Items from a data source
*****
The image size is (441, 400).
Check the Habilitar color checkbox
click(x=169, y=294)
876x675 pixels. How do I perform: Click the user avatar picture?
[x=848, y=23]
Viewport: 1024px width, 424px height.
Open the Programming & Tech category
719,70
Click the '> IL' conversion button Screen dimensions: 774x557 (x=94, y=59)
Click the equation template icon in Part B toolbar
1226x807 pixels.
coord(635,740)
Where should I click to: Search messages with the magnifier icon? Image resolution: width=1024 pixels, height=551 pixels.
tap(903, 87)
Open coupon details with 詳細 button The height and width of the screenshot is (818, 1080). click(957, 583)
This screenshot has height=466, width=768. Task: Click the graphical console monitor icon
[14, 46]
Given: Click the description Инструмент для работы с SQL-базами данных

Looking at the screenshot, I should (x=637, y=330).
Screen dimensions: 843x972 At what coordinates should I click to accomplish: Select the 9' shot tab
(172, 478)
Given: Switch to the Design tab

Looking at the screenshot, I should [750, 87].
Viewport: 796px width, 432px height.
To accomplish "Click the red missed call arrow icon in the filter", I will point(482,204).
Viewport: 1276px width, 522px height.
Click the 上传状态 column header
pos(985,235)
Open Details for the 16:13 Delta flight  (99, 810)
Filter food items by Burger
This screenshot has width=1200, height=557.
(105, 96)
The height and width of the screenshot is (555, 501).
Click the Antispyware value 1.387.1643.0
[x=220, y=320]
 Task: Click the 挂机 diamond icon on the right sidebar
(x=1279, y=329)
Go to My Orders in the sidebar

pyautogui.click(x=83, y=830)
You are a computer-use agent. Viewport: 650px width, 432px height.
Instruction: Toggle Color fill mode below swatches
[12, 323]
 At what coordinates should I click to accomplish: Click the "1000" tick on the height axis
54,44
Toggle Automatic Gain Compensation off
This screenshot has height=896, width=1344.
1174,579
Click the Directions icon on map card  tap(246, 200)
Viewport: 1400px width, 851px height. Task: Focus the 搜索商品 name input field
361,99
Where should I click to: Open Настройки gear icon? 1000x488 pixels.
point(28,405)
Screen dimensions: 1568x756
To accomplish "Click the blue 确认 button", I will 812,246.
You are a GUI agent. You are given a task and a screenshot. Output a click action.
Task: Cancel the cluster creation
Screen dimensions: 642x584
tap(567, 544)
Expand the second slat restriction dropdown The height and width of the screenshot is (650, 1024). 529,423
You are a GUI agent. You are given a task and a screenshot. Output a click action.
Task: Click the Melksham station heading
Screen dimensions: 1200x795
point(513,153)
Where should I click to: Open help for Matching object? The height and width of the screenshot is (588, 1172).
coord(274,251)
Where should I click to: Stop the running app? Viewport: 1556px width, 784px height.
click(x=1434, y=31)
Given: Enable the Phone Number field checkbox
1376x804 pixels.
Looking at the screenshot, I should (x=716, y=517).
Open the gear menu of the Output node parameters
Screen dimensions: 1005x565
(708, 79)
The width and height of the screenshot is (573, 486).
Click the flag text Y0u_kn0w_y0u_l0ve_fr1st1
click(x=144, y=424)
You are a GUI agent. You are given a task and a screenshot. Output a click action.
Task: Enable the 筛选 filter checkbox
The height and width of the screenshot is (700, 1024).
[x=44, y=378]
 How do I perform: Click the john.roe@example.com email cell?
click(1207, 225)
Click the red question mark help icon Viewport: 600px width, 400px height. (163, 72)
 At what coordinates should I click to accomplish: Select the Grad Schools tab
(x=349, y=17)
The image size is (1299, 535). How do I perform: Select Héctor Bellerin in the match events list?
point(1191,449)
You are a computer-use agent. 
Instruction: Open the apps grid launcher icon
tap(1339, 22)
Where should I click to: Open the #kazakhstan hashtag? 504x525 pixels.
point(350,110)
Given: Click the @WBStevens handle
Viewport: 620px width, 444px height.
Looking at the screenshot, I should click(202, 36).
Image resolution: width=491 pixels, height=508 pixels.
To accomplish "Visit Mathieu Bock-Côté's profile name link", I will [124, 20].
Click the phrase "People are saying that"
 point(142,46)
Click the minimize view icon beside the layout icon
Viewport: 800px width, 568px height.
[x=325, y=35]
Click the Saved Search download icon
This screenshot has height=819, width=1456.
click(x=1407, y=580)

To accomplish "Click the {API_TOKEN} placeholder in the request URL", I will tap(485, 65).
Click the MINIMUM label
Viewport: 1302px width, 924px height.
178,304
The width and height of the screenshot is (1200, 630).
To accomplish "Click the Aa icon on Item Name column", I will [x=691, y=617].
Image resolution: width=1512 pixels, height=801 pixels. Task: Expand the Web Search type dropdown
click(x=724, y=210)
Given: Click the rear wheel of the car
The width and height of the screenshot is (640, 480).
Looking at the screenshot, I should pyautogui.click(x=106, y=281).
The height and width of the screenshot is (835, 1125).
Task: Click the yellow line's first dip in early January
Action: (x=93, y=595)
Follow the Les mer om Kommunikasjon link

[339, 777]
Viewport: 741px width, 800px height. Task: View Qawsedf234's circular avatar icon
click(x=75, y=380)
*****
The answer must be every line from the records above that contains the word "Enable", copied in full.

Given: Enable the Phone Number field checkbox
Task: Enable the 筛选 filter checkbox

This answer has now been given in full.